Ha in ogni caso provocato l’effetto di introdurre, nell’esperienza di tutti, nuovi e innumerevoli eventi eccezionali e inediti, eppure ciononostante ricchi di novità, la situazione che il mondo sta vivendo. Se infatti è giocoforza imposto di dover rinunciare ad un’occasione di viaggio, ad incontri in presenza, strette di mano, uscite a cena per parlare di affari, conversazioni che – non raramente – intrecciano energie personali e professionali ottenendo i migliori risultati di integrazione ed evoluzione del lavoro di ciascuno, non così sarà necessario fermare le transazioni commerciali, l’aggiornamento scientifico, l’intera economia che è sottesa all’audiologia, la necessità di promuovere la riabilitazione dell’ipoacusia, a maggior ragione in un momento storico in cui il distanziamento fra le persone per evitare il contagio richiede di rivolgersi a nuovi generi di comunicazione e relazione, che presuppongono eccellente capacità di ascolto per meglio valorizzare le attività da remoto.

Hanno pertanto davanti a sé l’occasione perfetta per evolvere e non lasciare nell’aria il sapore del ripiego, gli organizzatori e i partecipanti di questo inedito appuntamento. Gli intervenuti cambiamenti nelle modalità di fruizione sono già stati divulgati grazie ad un messaggio ufficiale a cura della presidente eletta Angela Shoup, che ha appunto annunciato la decisione di svolgere in forma virtuale il prossimo AAA2021, integrato ed arricchito come sempre dalla mostra commerciale del settore HearTech Expo. L’iniziativa potrà forse beneficiare di una platea più vasta del solito, considerando la praticità di seguire in streaming le attività rispetto a ciò che significa – ad esempio, per un europeo o qualsiasi cittadino non americano – volare dall’altra parte dell’Oceano per prendere parte di persona al salone.

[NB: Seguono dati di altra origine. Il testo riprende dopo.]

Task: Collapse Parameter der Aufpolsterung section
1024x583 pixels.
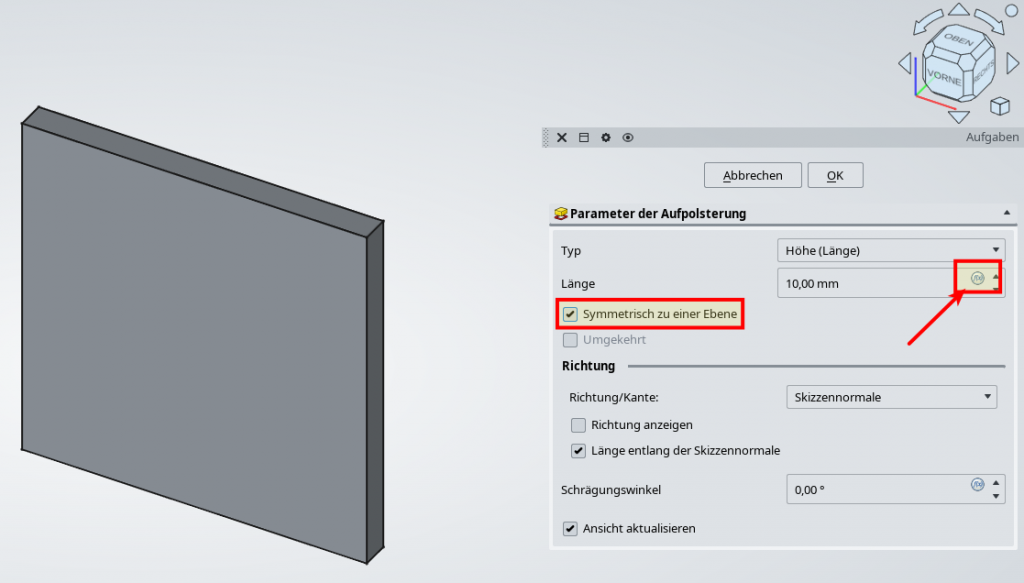Action: [x=1003, y=213]
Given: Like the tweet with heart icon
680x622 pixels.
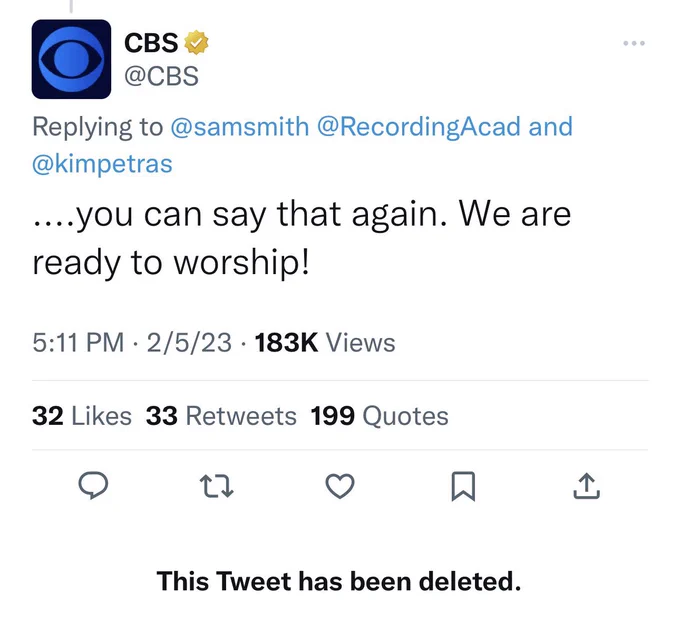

Finalmente, il percorso responsabile adottato restituisce al settore una vera e propria zona di sicurezza anticontagio. Ciononostante, la piattaforma online attesta una sconfitta amara per la città di Denver, che deve soccombere di fronte all'unico rivale inattaccabile, il Covid-19. Il massimo evento annuale dell'American Academy of Audiology si svolgerà dunque, in modalità digitale, dal 14 al 17 aprile 2021.

Info: American Academy of Audiology.